不正会計は大企業でも企業存続が危うい

企業の不正会計はなぜ不正会計をおこなわれるか。また、どうすれば不正を防げるのかについてお話します。

不正会計とは

上場している大手企業の関連子会社が不正会計をおこなったとして世界でも名の知れた大企業の存続が危ぶまれています。東芝、日本郵政は、海外子会社を買収する際の買収価格が実態より高く評価されていたというもので、富士ゼロックスは、利益の水増しということです。

この3社に限らず過去にも「不正会計」により倒産に追い込まれた企業はたくさんありますが、そもそも不正会計とはどういうものでしょうか。

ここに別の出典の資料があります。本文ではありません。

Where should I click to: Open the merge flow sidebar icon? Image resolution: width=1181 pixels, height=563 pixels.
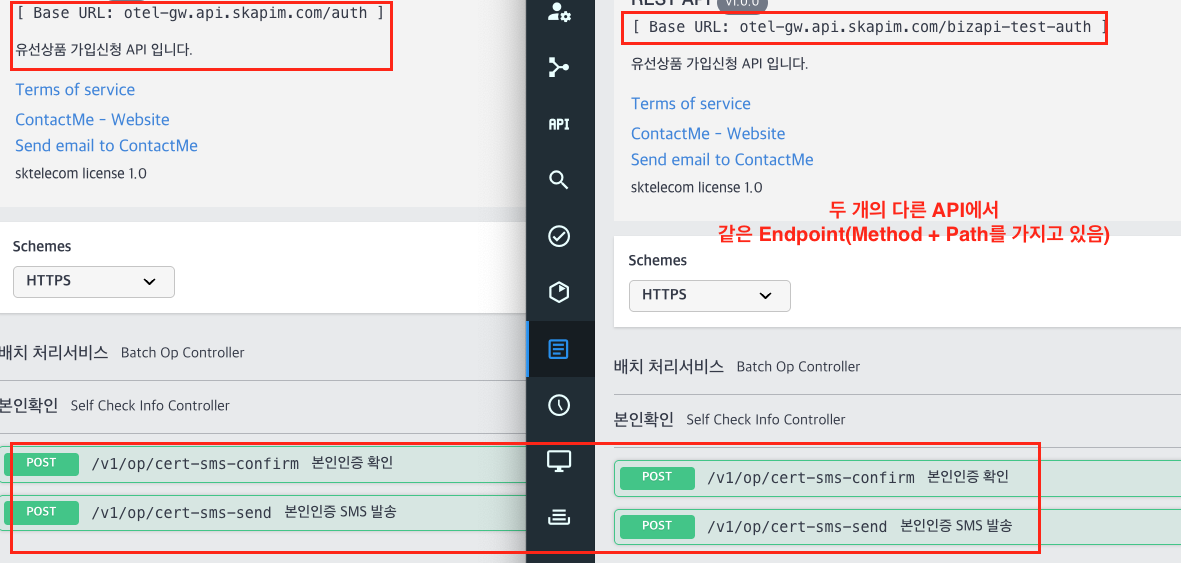tap(559, 68)
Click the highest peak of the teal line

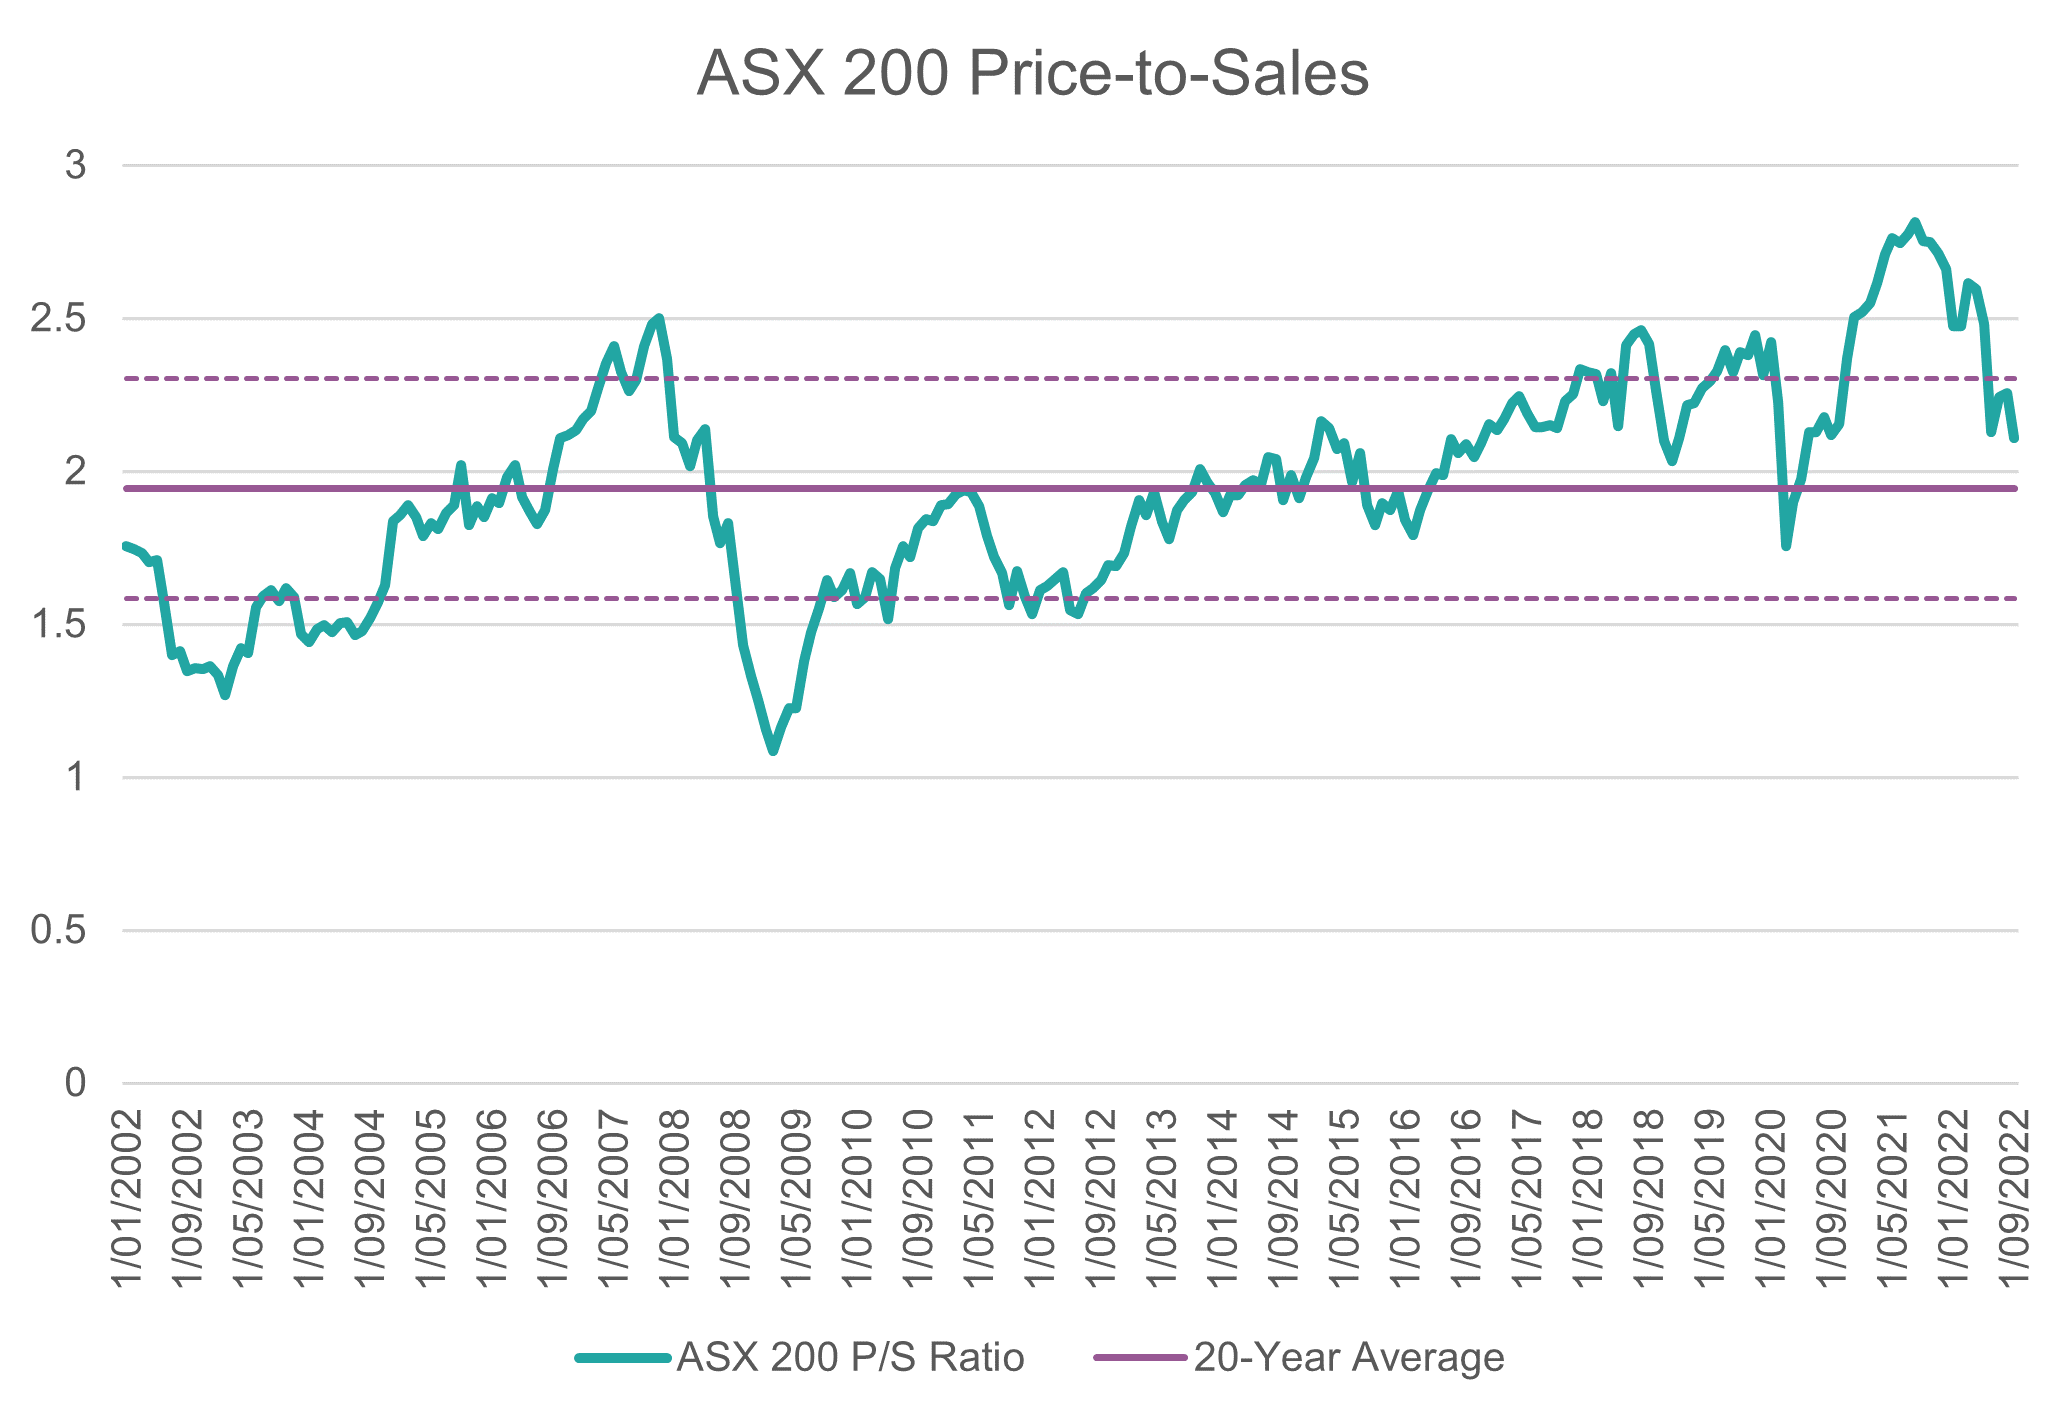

「実態よりも財務状況をよく見せるためにおこなう各種操作」といえますが、何らかの意図をもって取引に存在しない会計情報を記載することです。

不正会計をするとどういう影響があるのかというと、周りの関係者で言うと、事実を反映していない会計情報をもとにあらたな取引をしたり、株式を購入したりすることがあります。

当事者である企業の場合は、資金繰りが悪いのによく見せているため、支払いが遅延、支払いができないなど場合によっては取引停止、倒産に至る可能性があります。

ここまでは実態よりもよく見せたいというケースでしたが、逆に悪く見せたい場合もあります。いわゆる脱税ですが、売上を除外したり、費用を過大計上したりなど実態より悪く見せることで税金を不当に抑えることです。

いずれの場合も監査人や会計事務所などのチェックにより早めに露呈しますが、なかにはかなり時間が経たないと露見しない不正もあります。その多くは、書類の改ざんによるものです。

基本的には請求書や見積書など会計数字に関連する書類はチェックしますが、「つじつま」が合っていると見過ごされてしまいます。

不正会計は防げるのか

不正会計を防ぐ方法があるのかといわれると理論的にはあるといえますが、実務的には不可能であると言わざるを得ません。理由としては「悪意を持って意図的に」おこなっているからです。

特に法律や監査の裏をかくような不正の場合は、どんなチェック機能をもってしても防げません。

ただし、けん制することはできます。監査人がおこなう監査や税務署がおこなう税務調査はその代表例です。「監査人に見られるから」「見つかったら余計な税金を払わなければならない」などです。

実際、多くの企業はモラルとして不正をしませんし、その企業の中にも、このけん制により不正はNGとしている企業も多くいます。ただし、ごく少数の企業がその目をごまかそうと不正をしているというのが実態ではないでしょうか。

管理していれば大丈夫なわけではない

不正会計のはなしになると管理やチェックを厳重にという話になるのですが、レギュラー業務の場合は何とかできそうですが、イレギュラー業務がある場合は、それを管理する項目を追加してとなり、きりがありません。

管理項目を作成するとそれだけで満足してしまいがちで、実効性のない管理項目になりかねません。どうすれば防げるかと同時にどうしたら不正できるかも考えてみると実効性のある管理項目が作成できます。